▶ _SUPPLIED MATERIAL_
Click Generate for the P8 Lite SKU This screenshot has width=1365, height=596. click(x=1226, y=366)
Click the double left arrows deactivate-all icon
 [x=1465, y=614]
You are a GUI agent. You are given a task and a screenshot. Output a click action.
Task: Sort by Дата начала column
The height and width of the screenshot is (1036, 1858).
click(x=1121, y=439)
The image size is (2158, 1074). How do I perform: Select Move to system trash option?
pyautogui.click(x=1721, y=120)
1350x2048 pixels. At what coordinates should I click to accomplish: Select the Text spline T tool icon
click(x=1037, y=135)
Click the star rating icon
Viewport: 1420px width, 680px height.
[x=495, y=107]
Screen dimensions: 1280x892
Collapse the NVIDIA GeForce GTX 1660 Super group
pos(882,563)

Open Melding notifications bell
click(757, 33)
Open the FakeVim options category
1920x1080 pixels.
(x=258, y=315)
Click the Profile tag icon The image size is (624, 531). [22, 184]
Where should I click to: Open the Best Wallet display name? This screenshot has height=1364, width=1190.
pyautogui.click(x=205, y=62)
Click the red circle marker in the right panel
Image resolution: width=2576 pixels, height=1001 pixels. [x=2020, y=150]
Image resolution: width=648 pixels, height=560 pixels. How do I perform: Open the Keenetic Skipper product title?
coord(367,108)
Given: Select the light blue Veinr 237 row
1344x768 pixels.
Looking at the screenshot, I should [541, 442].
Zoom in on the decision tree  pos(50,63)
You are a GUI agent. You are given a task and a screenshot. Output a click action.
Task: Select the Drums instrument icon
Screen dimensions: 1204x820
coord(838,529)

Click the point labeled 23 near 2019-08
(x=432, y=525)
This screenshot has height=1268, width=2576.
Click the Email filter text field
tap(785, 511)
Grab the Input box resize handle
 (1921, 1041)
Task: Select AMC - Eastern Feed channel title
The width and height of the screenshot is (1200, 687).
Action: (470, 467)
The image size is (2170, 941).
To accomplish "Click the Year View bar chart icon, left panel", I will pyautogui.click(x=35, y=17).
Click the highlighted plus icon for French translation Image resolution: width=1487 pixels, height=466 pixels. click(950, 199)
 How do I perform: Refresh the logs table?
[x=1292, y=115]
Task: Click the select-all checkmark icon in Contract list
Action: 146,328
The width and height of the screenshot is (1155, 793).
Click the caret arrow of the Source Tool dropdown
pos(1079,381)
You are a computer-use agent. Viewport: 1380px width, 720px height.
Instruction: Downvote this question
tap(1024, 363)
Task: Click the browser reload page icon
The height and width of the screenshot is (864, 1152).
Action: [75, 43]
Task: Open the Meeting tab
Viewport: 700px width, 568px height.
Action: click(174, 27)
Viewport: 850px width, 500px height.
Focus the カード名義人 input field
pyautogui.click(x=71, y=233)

▶ _INSTRUCTIONS TO FOLLOW_
Repeat every one of the items above word for word, as they appear.

▶ _ANSWER BELOW_
Click Generate for the P8 Lite SKU This screenshot has width=1365, height=596. click(x=1226, y=366)
Click the double left arrows deactivate-all icon
 [x=1465, y=614]
You are a GUI agent. You are given a task and a screenshot. Output a click action.
Task: Sort by Дата начала column
The height and width of the screenshot is (1036, 1858).
click(x=1121, y=439)
The image size is (2158, 1074). How do I perform: Select Move to system trash option?
pyautogui.click(x=1721, y=120)
1350x2048 pixels. At what coordinates should I click to accomplish: Select the Text spline T tool icon
click(x=1037, y=135)
Click the star rating icon
Viewport: 1420px width, 680px height.
[x=495, y=107]
Screen dimensions: 1280x892
Collapse the NVIDIA GeForce GTX 1660 Super group
pos(882,563)

Open Melding notifications bell
click(757, 33)
Open the FakeVim options category
1920x1080 pixels.
(x=258, y=315)
Click the Profile tag icon The image size is (624, 531). [22, 184]
Where should I click to: Open the Best Wallet display name? This screenshot has height=1364, width=1190.
pyautogui.click(x=205, y=62)
Click the red circle marker in the right panel
Image resolution: width=2576 pixels, height=1001 pixels. [x=2020, y=150]
Image resolution: width=648 pixels, height=560 pixels. How do I perform: Open the Keenetic Skipper product title?
coord(367,108)
Given: Select the light blue Veinr 237 row
1344x768 pixels.
Looking at the screenshot, I should [541, 442].
Zoom in on the decision tree  pos(50,63)
You are a GUI agent. You are given a task and a screenshot. Output a click action.
Task: Select the Drums instrument icon
Screen dimensions: 1204x820
coord(838,529)

Click the point labeled 23 near 2019-08
(x=432, y=525)
This screenshot has height=1268, width=2576.
Click the Email filter text field
tap(785, 511)
Grab the Input box resize handle
 (1921, 1041)
Task: Select AMC - Eastern Feed channel title
The width and height of the screenshot is (1200, 687).
Action: (470, 467)
The image size is (2170, 941).
To accomplish "Click the Year View bar chart icon, left panel", I will pyautogui.click(x=35, y=17).
Click the highlighted plus icon for French translation Image resolution: width=1487 pixels, height=466 pixels. click(950, 199)
 How do I perform: Refresh the logs table?
[x=1292, y=115]
Task: Click the select-all checkmark icon in Contract list
Action: 146,328
The width and height of the screenshot is (1155, 793).
Click the caret arrow of the Source Tool dropdown
pos(1079,381)
You are a computer-use agent. Viewport: 1380px width, 720px height.
Instruction: Downvote this question
tap(1024, 363)
Task: Click the browser reload page icon
The height and width of the screenshot is (864, 1152).
Action: [75, 43]
Task: Open the Meeting tab
Viewport: 700px width, 568px height.
Action: click(174, 27)
Viewport: 850px width, 500px height.
Focus the カード名義人 input field
pyautogui.click(x=71, y=233)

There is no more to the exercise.